Peter King, the longtime NFL reporter, lays down his pen.

I had this thought a couple of weeks ago, during Super Bowl week in Las Vegas: I’d really like to watch the Super Bowl on TV. You always want what you don’t have, right? I’ve been to 40 Super Bowls in a row, and every year when people talk about the commercials or the mistakes made by the TV crew or the hubbub surrounding the game, mostly I have no idea what they’re talking about, because from age 27 to age 66 (now), I’ve been in the stadium for the games, and worked the locker rooms and coaches’ offices afterward.

Who’s complaining? Not me. I’m the luckiest man on the face of the earth. To be a long-termer in an increasingly short-term business, to write this column for 27 years and to be a sportswriter for 44, well, that’s something I’ll always be grateful for. Truly, I’ve loved it all.

I’m retiring*. I use an asterisk because I truly don’t know what the future holds for me. I probably will work at something, but as I write this I have no idea what it will be. Maybe it will be something in the media world, but just not Football Morning in America (nee Monday Morning Quarterback).

Mr. King had a good run. He had a very good run. His panoply of relationships with coaches, athletes, league officials, and his fans, almost invariably positive, gave him a tremendous variety of scoops over the years, and his insatiable curiosity provided him with an eye for detail that no other sportswriter could imitate.

A fan could effectively follow the events transpiring in the league from week to week without ever even watching a game because his columns were so long and comprehensive. And with his retirement comes an end to the era of the four sports columnists I always regarded as the Big Four, Sid Hartman, Dr.
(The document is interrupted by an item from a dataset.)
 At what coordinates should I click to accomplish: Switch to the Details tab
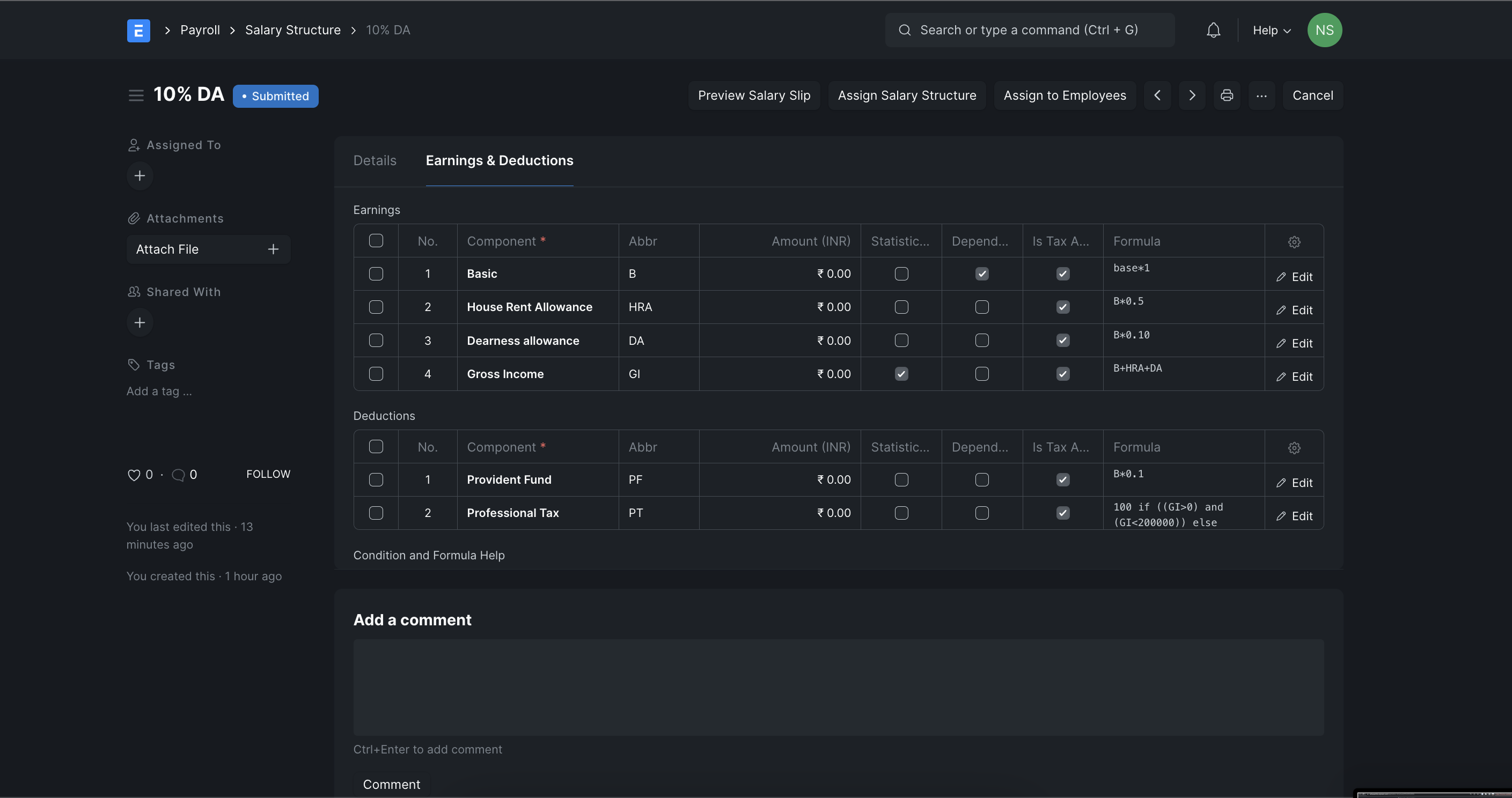375,160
Z, Don Banks, and Peter King.

His column will be missed, although I hope one day they will be bound together in what will necessarily have to be a multi-volume set for the benefit of future readers.

UPDATE: You know a man is a fundamentally decent man when those closest to him, who know him better than anyone else, are more than willing to praise him without reservation.

In taking all of these lessons and favors from Peter over the years, I’ve asked many times what I could do to repay him. His answer was always the same: He only wanted me to help someone else the way he was helping all of us. And that was always while he too kept helping, empowering, and more than anything, trusting all of us.